News & Views item - November 2010

 

 

 While Australia's Minister for Research Obsesses Over the ERA, in the US "Quality Attracts Quality in Academic Research". (November 19, 2010)

Thomson Reuters of research papers' citations fame has made available a new analysis of US publications' numbers and their "citation output" over the period 1981-1985 vs 2005-2009. It is in fact the latest in a series of such assessments of individual countries.

 

In summary,  24 US universities contributed 42% of the nation's publications for the years 2005 to 2009 compared to 31% for the period 1981–85, and the 61 U.S. members of the Association of American Universities (AAU) garnered a 56% share, an 8% increase from 1981-85.

 

Regarding citations, 19 universities received 47% of all citations to U.S. papers for 2005 to 2009.

 

Jonathan Adams, co-author of the new report says: “In the United States you see a concentration by field, as well as by geography.
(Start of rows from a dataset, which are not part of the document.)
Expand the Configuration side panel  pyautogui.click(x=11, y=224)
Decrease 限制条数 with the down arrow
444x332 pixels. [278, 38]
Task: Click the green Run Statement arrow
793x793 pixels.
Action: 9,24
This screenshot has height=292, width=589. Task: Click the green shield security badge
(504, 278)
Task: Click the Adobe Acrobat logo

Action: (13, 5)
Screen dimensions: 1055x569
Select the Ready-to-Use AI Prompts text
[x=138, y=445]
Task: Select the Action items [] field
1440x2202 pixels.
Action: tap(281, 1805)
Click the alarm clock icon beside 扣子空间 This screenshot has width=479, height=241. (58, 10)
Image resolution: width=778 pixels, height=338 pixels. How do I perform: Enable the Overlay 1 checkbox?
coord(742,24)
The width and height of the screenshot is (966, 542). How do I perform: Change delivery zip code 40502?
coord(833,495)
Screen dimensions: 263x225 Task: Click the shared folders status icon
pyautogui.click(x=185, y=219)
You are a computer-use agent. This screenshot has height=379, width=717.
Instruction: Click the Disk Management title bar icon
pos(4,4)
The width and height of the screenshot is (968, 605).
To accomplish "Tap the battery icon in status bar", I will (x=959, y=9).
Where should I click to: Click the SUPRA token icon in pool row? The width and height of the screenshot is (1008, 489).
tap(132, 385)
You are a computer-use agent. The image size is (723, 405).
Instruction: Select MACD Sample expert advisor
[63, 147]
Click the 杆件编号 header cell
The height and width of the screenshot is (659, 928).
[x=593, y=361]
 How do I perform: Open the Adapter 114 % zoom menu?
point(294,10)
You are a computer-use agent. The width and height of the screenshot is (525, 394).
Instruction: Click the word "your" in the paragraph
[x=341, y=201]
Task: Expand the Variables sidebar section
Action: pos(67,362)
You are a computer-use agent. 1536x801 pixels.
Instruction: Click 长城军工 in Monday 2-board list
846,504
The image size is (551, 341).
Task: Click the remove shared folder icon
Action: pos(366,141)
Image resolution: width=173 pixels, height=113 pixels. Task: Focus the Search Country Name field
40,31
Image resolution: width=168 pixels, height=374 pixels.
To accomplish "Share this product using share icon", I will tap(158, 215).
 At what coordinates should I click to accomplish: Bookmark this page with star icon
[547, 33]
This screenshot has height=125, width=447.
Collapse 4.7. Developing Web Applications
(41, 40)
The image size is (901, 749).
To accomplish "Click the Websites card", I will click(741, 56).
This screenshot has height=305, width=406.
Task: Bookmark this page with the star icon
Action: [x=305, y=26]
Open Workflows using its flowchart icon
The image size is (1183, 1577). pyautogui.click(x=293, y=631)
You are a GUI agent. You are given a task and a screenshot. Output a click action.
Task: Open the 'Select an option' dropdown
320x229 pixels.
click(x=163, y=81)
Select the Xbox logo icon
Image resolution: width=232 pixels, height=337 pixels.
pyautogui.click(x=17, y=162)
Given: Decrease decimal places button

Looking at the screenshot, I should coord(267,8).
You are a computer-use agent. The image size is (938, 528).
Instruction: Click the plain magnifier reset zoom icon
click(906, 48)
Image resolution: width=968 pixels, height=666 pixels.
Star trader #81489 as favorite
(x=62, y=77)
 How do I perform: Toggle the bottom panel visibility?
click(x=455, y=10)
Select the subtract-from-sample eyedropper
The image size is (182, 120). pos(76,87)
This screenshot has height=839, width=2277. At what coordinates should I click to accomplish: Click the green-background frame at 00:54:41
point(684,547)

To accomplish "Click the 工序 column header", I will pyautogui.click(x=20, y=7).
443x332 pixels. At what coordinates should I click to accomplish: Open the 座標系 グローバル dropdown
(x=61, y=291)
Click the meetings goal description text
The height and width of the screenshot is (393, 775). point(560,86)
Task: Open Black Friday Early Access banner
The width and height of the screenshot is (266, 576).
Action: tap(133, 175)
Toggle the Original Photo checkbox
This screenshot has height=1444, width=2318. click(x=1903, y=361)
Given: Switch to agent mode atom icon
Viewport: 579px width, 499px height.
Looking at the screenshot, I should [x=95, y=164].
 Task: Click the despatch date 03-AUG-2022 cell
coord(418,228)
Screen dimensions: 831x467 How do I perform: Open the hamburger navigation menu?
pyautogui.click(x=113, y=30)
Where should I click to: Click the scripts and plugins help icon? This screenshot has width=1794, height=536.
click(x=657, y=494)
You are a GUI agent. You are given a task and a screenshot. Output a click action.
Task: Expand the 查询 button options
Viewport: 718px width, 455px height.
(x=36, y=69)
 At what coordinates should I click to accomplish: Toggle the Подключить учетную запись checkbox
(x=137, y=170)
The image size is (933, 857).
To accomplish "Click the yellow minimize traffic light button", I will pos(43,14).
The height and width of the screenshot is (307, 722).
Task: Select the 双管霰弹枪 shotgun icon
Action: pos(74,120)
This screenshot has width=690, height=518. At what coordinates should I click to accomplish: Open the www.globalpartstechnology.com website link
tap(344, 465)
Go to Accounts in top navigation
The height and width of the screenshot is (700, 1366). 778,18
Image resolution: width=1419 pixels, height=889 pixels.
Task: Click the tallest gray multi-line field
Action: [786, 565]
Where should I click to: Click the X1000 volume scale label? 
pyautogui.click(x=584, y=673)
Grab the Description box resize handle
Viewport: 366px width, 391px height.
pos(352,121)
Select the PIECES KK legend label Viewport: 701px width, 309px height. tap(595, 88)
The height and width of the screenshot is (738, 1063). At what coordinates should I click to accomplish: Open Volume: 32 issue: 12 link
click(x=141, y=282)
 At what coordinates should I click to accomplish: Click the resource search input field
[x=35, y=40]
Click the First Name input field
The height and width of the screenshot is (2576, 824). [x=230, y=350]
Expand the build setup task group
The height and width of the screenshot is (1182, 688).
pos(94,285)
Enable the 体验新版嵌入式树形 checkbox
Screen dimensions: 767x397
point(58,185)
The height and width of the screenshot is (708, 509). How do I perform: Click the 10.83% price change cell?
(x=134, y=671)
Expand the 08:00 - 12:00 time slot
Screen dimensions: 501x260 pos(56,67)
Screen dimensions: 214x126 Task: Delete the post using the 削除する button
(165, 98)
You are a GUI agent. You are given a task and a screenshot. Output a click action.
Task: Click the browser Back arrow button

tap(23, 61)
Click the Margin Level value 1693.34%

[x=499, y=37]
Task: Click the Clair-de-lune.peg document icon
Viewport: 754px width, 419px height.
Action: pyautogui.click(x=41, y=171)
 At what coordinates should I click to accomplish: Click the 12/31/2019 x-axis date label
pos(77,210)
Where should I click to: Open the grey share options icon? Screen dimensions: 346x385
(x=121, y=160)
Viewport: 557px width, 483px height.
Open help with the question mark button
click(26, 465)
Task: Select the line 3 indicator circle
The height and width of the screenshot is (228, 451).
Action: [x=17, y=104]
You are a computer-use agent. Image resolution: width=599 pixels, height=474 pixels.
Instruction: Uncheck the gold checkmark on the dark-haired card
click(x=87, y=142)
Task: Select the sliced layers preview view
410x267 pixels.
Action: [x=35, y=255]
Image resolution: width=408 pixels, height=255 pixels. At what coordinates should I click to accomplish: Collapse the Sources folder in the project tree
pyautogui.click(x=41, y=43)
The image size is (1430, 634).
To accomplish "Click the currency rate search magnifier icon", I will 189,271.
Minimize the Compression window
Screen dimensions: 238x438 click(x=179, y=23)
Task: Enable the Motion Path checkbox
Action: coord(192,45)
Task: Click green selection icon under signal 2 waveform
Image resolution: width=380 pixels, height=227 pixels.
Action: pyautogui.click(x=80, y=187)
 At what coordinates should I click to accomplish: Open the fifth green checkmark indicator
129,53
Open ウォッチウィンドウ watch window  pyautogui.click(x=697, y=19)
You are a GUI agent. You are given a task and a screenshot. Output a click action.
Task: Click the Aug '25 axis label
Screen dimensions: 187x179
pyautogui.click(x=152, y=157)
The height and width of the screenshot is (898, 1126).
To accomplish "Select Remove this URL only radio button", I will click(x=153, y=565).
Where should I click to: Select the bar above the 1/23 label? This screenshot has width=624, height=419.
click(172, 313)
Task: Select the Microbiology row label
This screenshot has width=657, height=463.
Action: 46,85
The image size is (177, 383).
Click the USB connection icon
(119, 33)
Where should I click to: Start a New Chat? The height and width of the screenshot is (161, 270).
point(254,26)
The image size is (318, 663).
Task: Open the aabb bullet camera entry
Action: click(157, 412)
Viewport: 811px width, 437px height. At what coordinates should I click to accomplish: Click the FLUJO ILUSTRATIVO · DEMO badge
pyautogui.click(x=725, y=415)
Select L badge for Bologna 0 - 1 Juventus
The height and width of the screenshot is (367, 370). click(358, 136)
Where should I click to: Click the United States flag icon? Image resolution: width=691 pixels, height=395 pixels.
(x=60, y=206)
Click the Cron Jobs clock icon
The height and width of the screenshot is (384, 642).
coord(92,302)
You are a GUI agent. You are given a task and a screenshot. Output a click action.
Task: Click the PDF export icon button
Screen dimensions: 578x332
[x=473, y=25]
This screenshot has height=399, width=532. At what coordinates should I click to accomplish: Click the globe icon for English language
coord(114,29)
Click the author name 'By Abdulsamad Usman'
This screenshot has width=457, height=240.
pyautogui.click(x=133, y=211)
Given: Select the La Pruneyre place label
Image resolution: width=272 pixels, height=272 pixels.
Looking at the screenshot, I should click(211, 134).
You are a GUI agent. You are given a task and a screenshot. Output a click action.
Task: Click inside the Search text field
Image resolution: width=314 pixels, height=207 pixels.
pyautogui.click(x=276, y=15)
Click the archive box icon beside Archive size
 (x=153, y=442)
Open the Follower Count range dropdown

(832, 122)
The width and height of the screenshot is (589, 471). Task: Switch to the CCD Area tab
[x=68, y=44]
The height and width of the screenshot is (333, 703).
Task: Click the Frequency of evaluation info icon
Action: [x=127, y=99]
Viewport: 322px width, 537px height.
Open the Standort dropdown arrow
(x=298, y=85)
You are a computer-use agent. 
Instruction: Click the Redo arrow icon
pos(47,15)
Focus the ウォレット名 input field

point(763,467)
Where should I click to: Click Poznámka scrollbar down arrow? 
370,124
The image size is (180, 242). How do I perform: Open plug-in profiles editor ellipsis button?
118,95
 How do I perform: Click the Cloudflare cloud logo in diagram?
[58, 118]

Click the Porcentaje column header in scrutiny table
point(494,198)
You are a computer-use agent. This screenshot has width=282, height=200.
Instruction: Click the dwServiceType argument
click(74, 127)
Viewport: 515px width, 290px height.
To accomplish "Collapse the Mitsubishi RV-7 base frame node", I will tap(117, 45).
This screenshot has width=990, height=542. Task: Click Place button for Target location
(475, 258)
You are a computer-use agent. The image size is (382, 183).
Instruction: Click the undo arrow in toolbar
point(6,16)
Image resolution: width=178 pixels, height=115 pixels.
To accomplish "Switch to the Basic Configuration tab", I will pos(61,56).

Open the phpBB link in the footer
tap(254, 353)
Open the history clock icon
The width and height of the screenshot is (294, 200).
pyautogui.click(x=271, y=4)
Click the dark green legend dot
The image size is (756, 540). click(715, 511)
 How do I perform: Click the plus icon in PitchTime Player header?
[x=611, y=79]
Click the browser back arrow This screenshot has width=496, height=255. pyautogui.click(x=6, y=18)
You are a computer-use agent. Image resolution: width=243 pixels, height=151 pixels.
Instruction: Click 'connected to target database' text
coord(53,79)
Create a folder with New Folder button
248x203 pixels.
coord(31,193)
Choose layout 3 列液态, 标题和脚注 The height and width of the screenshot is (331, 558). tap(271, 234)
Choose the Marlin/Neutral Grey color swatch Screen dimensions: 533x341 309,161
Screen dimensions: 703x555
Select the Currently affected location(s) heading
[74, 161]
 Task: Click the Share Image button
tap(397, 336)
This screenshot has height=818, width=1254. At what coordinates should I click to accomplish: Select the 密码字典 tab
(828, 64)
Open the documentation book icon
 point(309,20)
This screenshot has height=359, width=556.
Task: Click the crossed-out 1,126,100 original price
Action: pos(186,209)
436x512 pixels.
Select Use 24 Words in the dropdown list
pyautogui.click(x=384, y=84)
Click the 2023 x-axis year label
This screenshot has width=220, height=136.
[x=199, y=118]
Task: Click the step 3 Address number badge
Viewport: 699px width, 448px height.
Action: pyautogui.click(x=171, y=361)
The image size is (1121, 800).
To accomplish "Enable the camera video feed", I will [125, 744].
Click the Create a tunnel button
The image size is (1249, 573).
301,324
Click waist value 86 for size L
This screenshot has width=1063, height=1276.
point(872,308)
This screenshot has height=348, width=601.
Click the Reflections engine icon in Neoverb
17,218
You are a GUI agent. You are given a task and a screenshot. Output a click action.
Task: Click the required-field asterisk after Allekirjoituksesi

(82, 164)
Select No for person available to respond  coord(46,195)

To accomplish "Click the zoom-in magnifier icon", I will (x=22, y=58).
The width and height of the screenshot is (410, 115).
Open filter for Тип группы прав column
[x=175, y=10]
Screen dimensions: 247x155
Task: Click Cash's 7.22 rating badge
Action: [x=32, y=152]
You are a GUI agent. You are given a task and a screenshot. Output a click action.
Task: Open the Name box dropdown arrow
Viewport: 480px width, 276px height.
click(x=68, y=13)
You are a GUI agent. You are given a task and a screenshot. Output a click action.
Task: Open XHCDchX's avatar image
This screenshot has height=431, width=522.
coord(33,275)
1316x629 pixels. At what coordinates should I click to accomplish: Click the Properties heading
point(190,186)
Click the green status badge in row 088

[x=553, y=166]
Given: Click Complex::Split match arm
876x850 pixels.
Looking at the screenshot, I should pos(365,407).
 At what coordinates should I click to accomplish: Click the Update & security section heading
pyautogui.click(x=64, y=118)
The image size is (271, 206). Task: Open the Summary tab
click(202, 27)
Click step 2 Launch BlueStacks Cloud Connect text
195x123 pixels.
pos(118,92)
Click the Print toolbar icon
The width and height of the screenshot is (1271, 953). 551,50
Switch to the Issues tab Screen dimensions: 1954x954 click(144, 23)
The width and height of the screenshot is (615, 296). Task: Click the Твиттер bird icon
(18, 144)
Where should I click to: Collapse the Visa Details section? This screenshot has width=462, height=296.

I'm not saying it's a problem." And this without an RAE, ERA, or RQF.

 

However, as Science's Jeffrey Mervis notes the: "report ends with this provocative question: Are the economic challenges facing the United States 'best answered by such concentration, or does its response to the challenge of agile knowledge economies elsewhere in the world require an equally innovative response supported by a more pervasive network of U.S. institutions that draw on the talent spread across the 50 states?'"

 

So from an Australian viewpoint will Excellence for Research in Australia, compacts and hubs and spokes significantly enhance, diminish or just be costly absurdities in regard to the nation's quality of research, development and innovation?